## [YOUR ASSIGNMENT]
In the entries below, find the lines with the word "computer" and copy them.

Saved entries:

────────────────────

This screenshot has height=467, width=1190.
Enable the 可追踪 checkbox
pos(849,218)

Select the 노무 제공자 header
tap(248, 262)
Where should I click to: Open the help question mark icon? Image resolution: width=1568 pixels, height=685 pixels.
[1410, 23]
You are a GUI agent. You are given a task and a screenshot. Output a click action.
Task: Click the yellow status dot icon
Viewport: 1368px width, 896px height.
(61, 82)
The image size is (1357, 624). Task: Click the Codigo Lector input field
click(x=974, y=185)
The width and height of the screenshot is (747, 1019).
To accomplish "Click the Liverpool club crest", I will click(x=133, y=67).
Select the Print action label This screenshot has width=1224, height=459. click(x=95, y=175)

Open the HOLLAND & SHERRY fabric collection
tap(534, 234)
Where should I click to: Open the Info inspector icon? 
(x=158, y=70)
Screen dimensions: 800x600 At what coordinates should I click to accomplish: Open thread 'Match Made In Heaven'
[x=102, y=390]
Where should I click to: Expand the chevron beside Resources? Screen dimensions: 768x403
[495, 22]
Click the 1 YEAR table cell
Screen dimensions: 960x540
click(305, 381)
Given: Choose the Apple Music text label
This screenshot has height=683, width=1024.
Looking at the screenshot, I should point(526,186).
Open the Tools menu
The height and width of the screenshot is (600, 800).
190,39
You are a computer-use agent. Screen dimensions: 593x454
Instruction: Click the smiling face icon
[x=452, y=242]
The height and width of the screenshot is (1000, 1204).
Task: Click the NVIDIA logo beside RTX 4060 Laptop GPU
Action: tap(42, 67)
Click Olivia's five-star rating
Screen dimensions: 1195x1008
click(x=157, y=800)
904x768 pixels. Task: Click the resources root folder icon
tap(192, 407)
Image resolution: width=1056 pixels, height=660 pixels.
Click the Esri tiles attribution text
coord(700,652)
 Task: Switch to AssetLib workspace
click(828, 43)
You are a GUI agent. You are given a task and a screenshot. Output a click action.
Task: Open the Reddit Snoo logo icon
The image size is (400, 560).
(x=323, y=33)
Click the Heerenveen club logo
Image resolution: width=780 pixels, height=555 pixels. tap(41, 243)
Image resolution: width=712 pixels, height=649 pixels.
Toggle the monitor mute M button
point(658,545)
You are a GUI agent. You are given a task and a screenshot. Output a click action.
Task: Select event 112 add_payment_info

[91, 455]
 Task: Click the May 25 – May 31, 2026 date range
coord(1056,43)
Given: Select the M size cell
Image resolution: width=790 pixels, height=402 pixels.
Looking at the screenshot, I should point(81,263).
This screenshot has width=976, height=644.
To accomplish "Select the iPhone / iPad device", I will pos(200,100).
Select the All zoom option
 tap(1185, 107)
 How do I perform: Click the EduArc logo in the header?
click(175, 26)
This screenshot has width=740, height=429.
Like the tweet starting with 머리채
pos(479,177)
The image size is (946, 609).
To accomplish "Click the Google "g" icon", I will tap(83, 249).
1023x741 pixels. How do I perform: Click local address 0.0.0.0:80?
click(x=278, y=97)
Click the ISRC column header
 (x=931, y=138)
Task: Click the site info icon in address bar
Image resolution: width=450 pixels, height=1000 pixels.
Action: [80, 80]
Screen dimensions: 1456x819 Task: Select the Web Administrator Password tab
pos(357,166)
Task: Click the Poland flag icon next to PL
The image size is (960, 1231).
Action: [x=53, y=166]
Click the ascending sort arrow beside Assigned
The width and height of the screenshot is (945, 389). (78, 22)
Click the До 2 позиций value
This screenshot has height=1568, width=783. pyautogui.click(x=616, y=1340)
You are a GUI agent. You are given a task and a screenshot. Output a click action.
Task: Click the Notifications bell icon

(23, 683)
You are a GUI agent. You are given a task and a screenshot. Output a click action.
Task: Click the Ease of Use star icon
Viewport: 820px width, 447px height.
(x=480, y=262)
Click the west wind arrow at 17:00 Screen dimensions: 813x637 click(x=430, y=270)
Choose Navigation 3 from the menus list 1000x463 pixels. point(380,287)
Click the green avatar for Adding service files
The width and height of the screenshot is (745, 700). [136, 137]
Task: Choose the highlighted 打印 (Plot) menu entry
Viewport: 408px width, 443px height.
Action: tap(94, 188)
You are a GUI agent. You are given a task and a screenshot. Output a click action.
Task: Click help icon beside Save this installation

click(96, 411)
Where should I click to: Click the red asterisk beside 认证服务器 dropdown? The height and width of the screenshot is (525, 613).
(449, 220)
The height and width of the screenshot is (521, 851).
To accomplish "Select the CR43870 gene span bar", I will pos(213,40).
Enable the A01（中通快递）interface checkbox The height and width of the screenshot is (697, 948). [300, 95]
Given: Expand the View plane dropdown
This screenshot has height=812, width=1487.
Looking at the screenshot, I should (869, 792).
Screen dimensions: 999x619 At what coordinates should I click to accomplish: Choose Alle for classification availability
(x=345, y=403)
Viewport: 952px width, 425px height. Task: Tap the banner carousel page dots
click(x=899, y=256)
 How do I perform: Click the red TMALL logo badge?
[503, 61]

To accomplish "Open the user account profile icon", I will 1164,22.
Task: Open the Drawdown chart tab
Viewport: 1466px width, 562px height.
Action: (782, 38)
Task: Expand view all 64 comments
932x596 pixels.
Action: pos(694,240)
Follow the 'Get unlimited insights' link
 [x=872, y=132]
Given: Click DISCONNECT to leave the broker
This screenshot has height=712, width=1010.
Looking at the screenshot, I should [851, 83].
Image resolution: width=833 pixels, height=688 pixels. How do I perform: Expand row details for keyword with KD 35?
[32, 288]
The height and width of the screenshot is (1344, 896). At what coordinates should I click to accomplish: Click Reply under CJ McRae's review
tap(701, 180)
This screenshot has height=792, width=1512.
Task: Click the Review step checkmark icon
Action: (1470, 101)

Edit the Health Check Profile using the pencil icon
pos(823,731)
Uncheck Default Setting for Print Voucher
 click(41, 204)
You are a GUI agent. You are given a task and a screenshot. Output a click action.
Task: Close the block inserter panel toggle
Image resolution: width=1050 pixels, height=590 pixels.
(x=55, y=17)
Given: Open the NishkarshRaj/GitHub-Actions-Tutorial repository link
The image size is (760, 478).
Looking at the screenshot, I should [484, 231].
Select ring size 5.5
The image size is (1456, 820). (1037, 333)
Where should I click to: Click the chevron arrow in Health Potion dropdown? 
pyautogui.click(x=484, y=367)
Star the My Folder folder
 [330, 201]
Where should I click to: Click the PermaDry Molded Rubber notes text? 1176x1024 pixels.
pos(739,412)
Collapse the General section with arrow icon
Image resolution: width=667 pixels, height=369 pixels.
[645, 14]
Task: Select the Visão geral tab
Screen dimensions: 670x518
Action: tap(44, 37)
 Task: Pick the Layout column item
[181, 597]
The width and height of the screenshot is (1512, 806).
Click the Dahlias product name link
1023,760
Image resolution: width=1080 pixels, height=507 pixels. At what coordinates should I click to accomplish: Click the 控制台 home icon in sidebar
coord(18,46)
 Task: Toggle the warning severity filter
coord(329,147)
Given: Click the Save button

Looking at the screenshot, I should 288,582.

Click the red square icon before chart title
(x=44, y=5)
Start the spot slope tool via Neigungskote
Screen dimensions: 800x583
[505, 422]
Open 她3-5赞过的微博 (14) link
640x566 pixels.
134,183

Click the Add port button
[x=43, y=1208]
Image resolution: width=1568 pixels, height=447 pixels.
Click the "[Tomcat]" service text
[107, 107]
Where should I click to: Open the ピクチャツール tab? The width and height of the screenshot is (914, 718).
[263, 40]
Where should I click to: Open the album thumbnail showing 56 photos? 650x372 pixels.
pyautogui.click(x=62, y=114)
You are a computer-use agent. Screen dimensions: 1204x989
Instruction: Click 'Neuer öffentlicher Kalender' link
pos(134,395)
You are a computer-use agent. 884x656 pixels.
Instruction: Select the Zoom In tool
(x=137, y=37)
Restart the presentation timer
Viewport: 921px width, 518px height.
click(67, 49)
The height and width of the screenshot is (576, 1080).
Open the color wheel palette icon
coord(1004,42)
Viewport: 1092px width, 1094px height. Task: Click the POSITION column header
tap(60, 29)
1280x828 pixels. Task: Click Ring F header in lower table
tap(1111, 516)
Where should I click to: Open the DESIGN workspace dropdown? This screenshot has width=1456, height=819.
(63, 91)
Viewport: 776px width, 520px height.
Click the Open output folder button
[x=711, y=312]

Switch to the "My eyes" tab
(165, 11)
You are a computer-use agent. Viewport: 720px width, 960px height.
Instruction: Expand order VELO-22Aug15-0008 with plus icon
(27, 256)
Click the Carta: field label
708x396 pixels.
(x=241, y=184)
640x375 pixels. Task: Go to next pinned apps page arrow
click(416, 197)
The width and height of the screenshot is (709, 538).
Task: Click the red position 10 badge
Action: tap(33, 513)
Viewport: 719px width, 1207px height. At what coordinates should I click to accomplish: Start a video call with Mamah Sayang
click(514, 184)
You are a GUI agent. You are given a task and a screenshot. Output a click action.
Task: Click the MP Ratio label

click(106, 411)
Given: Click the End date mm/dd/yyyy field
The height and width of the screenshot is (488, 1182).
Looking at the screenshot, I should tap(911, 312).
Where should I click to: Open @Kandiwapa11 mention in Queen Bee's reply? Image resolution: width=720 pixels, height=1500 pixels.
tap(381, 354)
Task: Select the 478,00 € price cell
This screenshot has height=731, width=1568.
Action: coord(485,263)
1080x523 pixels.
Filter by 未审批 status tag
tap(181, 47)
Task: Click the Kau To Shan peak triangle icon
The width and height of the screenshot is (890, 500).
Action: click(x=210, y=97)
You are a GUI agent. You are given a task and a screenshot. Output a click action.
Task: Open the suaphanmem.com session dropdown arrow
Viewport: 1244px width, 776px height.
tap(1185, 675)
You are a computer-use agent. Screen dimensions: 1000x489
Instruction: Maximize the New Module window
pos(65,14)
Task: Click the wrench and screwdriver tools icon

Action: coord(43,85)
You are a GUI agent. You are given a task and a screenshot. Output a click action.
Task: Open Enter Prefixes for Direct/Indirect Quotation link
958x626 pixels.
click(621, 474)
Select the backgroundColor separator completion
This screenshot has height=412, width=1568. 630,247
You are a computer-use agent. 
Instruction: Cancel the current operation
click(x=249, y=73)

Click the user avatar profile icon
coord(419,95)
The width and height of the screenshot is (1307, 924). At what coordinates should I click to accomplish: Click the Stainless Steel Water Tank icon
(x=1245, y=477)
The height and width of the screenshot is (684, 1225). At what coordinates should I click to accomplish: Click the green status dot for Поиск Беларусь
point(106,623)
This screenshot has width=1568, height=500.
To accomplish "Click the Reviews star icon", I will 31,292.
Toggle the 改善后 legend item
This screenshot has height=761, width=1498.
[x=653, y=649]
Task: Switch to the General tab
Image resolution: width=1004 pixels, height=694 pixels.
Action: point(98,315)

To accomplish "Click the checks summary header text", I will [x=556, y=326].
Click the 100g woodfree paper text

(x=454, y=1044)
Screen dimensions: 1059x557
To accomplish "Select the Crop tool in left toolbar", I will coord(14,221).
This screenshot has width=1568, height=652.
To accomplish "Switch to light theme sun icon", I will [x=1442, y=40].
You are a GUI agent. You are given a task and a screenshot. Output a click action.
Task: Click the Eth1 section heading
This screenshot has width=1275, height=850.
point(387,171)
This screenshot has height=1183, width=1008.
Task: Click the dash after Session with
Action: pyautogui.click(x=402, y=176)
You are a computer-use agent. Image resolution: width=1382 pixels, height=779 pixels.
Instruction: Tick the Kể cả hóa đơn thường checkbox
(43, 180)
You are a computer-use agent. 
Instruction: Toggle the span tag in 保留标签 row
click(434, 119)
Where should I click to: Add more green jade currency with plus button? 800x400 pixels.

────────────────────

## [EXERCISE ANSWER]
You are a computer-use agent. Screen dimensions: 593x454
You are a computer-use agent. Screen dimensions: 1204x989
You are a computer-use agent. 884x656 pixels.
You are a computer-use agent. Viewport: 720px width, 960px height.
You are a computer-use agent. Screen dimensions: 1000x489
You are a computer-use agent. 
You are a computer-use agent. Image resolution: width=1382 pixels, height=779 pixels.
You are a computer-use agent. 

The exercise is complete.